START MATERIAL SUPPLIED

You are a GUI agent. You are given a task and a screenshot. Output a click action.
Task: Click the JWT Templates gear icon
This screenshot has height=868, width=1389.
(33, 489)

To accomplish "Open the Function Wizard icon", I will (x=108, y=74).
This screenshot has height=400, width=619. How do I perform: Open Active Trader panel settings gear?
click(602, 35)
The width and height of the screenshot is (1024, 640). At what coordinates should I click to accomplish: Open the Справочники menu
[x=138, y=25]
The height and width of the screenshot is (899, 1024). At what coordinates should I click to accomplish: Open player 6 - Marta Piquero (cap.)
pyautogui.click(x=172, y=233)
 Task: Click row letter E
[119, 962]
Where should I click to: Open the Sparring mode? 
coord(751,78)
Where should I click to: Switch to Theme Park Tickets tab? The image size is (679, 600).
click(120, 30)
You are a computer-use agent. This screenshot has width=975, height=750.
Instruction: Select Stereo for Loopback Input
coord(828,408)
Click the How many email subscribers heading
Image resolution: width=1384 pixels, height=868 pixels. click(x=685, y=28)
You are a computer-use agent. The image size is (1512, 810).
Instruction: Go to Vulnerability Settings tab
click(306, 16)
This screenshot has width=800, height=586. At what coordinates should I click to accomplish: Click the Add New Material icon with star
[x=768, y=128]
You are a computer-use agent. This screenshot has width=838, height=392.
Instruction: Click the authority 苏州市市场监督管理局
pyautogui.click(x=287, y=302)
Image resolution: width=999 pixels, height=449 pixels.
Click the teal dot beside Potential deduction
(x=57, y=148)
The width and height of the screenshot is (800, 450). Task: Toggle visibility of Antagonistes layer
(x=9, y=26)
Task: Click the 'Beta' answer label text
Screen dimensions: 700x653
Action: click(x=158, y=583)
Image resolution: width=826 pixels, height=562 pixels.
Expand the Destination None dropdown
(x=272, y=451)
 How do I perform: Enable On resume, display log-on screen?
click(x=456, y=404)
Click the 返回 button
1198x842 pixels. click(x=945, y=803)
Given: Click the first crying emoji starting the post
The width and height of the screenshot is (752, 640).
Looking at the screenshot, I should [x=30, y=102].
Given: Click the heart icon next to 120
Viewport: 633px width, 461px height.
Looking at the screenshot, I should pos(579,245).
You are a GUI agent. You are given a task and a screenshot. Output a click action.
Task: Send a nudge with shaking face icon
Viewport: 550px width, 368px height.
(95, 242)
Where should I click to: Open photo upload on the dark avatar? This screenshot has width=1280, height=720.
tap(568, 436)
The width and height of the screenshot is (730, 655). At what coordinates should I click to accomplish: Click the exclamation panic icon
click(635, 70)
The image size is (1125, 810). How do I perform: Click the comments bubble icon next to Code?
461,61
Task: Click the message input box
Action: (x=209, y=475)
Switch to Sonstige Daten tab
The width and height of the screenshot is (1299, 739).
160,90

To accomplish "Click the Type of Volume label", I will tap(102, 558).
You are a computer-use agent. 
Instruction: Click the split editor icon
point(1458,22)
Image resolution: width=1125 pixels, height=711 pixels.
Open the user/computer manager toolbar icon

END MATERIAL SUPPLIED

WHAT IS BEING ASKED: Everything in the listing above needs to be copied exactly.

RESPONSE AREA:
You are a GUI agent. You are given a task and a screenshot. Output a click action.
Task: Click the JWT Templates gear icon
This screenshot has height=868, width=1389.
(33, 489)

To accomplish "Open the Function Wizard icon", I will (x=108, y=74).
This screenshot has height=400, width=619. How do I perform: Open Active Trader panel settings gear?
click(602, 35)
The width and height of the screenshot is (1024, 640). At what coordinates should I click to accomplish: Open the Справочники menu
[x=138, y=25]
The height and width of the screenshot is (899, 1024). At what coordinates should I click to accomplish: Open player 6 - Marta Piquero (cap.)
pyautogui.click(x=172, y=233)
 Task: Click row letter E
[119, 962]
Where should I click to: Open the Sparring mode? 
coord(751,78)
Where should I click to: Switch to Theme Park Tickets tab? The image size is (679, 600).
click(120, 30)
You are a computer-use agent. This screenshot has width=975, height=750.
Instruction: Select Stereo for Loopback Input
coord(828,408)
Click the How many email subscribers heading
Image resolution: width=1384 pixels, height=868 pixels. click(x=685, y=28)
You are a computer-use agent. The image size is (1512, 810).
Instruction: Go to Vulnerability Settings tab
click(306, 16)
This screenshot has width=800, height=586. At what coordinates should I click to accomplish: Click the Add New Material icon with star
[x=768, y=128]
You are a computer-use agent. This screenshot has width=838, height=392.
Instruction: Click the authority 苏州市市场监督管理局
pyautogui.click(x=287, y=302)
Image resolution: width=999 pixels, height=449 pixels.
Click the teal dot beside Potential deduction
(x=57, y=148)
The width and height of the screenshot is (800, 450). Task: Toggle visibility of Antagonistes layer
(x=9, y=26)
Task: Click the 'Beta' answer label text
Screen dimensions: 700x653
Action: click(x=158, y=583)
Image resolution: width=826 pixels, height=562 pixels.
Expand the Destination None dropdown
(x=272, y=451)
 How do I perform: Enable On resume, display log-on screen?
click(x=456, y=404)
Click the 返回 button
1198x842 pixels. click(x=945, y=803)
Given: Click the first crying emoji starting the post
The width and height of the screenshot is (752, 640).
Looking at the screenshot, I should [x=30, y=102].
Given: Click the heart icon next to 120
Viewport: 633px width, 461px height.
Looking at the screenshot, I should pos(579,245).
You are a GUI agent. You are given a task and a screenshot. Output a click action.
Task: Send a nudge with shaking face icon
Viewport: 550px width, 368px height.
(95, 242)
Where should I click to: Open photo upload on the dark avatar? This screenshot has width=1280, height=720.
tap(568, 436)
The width and height of the screenshot is (730, 655). At what coordinates should I click to accomplish: Click the exclamation panic icon
click(635, 70)
The image size is (1125, 810). How do I perform: Click the comments bubble icon next to Code?
461,61
Task: Click the message input box
Action: (x=209, y=475)
Switch to Sonstige Daten tab
The width and height of the screenshot is (1299, 739).
160,90

To accomplish "Click the Type of Volume label", I will tap(102, 558).
You are a computer-use agent. 
Instruction: Click the split editor icon
point(1458,22)
Image resolution: width=1125 pixels, height=711 pixels.
Open the user/computer manager toolbar icon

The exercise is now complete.